I want to get this off to a great start so how do I set up the tanks & keep the fish out of the tank overnight (or longer?) I've read quite a bit here on the forum today & am a little dazed with info.
Could I get some quick pointers so I don't muck this up? Thanks.


----------



## DJRansome (Oct 29, 2005)

Welcome to Cichlid-forum!

Have him bag the fish. Why do you have to keep them out of the tank overnight or longer?

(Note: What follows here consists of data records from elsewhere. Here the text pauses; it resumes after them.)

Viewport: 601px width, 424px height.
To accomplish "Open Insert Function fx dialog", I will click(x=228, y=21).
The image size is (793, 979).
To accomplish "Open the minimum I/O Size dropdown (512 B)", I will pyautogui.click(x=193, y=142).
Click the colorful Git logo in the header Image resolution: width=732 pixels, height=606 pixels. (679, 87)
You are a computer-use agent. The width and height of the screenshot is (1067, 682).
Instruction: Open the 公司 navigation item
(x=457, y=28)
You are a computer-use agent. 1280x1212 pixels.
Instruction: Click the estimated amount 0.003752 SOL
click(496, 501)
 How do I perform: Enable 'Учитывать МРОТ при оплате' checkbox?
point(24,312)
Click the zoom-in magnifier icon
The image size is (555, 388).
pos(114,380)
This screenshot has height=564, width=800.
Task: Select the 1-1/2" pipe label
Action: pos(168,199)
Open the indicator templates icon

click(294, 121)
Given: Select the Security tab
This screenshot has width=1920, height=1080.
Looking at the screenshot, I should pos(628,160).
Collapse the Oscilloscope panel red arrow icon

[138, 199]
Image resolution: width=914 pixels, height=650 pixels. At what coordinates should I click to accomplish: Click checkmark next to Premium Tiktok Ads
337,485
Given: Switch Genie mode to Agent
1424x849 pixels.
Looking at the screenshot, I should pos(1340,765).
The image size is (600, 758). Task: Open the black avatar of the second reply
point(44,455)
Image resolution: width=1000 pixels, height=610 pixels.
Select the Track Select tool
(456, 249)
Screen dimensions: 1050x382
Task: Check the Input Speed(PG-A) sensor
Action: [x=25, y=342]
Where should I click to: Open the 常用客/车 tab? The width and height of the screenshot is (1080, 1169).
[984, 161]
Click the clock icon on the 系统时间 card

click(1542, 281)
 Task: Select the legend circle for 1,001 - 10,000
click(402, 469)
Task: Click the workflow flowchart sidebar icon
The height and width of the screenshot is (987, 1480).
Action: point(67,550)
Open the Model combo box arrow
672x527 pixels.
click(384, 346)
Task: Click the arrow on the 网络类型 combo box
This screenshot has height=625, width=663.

Note that those sizes are not ideal for many Africans so it will be good to get an ID on the fish.


----------



## MickeyB (May 14, 2015)

I thought we would have to cycle the water & take time to get the temp right but we ended up utilizing some of the water that was in the tank & used a chlorine drop. We stayed up till 2am waiting for the heater to do it's job but we did add the fish early this morning. The tanks are crystal clear, temp is good & the fish are looking good. They did eat this morning.
I will use the library here to id the fish & try to post some photos of them if I have a hard time of it. They have been in this tank for 5yrs. I will do everything I can to make a good place for them to live (even if it means upgrading tank size, etc at some point).
He kept meticulous record of them so in the stuff he gave me, I may be able to get their names.


----------



## MickeyB (May 14, 2015)

From the library, I believe the one in the 10g tank is a male (not female like previously thought) Labidochromis Caeruleus.


----------



## DJRansome (Oct 29, 2005)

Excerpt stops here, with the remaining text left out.